School in Casablanca, Morocco

The Hassania School of Public Works (المدرسة الحسنية للأشغال العمومية, École Hassania des Travaux Publics, EHTP), is one of Morocco's oldest engineering schools, a member of the Conférence des grandes écoles, and remains to this day one of the most prestigious Moroccan Grande Ecole in engineering. It is located in Casablanca few miles from the Casablanca Technopark.

It was established in 1971 by the Public Ministry of Public Works to provide the Moroccan Kingdom with engineers of high potential in the sectors of civil engineering, electrical engineering and regional planning.

In 1993, the status of EHTP was set up as publicly owned engineering establishment under the supervision of the Moroccan Ministry Of Equipment and Transport.

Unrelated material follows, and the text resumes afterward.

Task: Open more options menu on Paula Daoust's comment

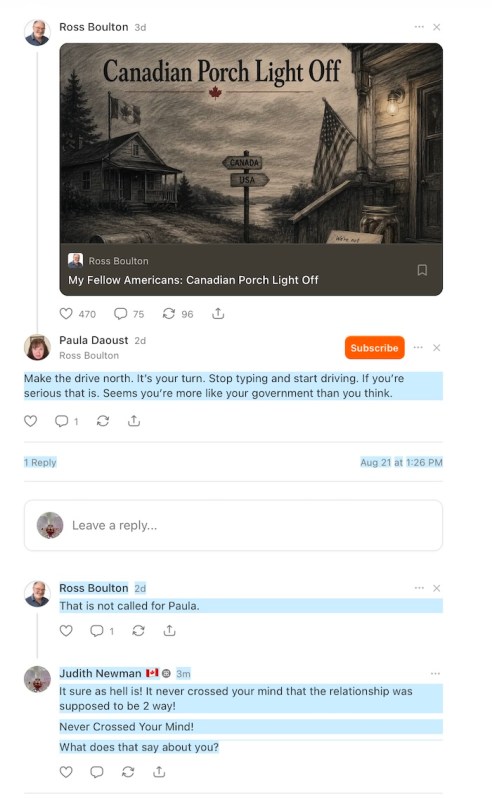Action: pos(418,348)
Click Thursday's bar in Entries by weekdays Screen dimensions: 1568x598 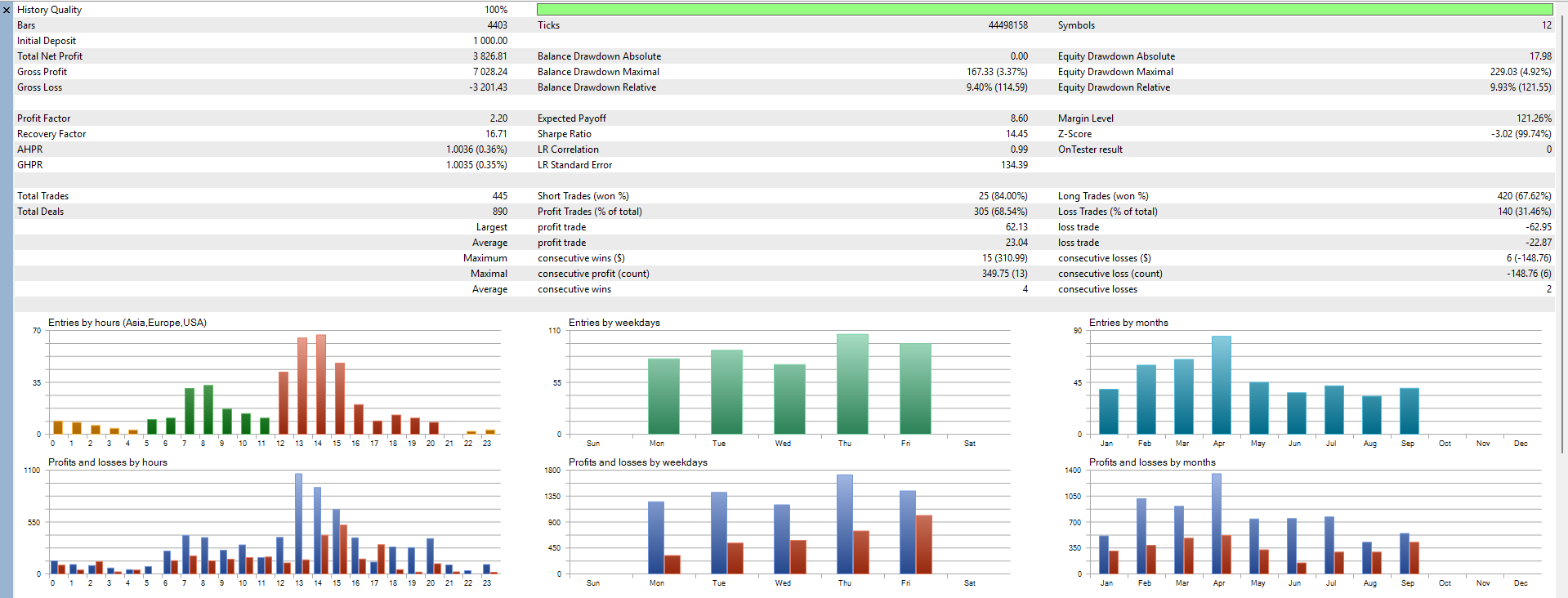coord(852,384)
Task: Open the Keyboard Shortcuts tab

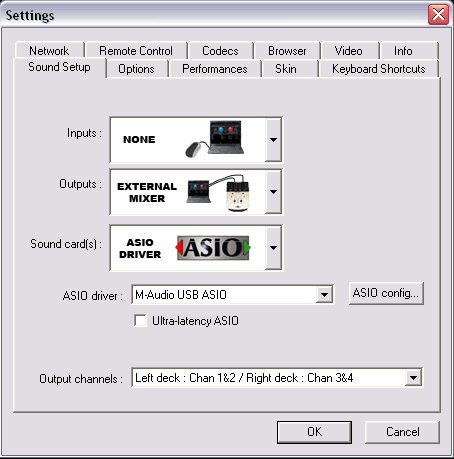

The school offers an initial training of Specialized master's degree in "Gestion et exploitation des systèmes de transport" (Management and Exploitation of Transportation Systems). Created in 2004 in partnership with the École des Ponts ParisTech, the École nationale des travaux publics de l'État and the Polytechnic University of Catalonia, It was accredited by the Ministry of Education in 2008.

In terms of scientific research, the EHTP has a number of laboratories and research centers endowed with all the necessary equipment for scientific and technical studies.

== Academics ==
With core competences in civil engineering and regional planning EHTP offers programmes in a range of fields, from Computer Science - Software engineering, Electrical engineering to Meteorology engineering and Geographical Information Systems engineering.

In addition to its technical education, the EHTP founded in 2001 a cultural modulus entitled "Personal Initiation Project" (PIP). It offers an occasion for young students to carry out a cultural and associative project in the course of their studies.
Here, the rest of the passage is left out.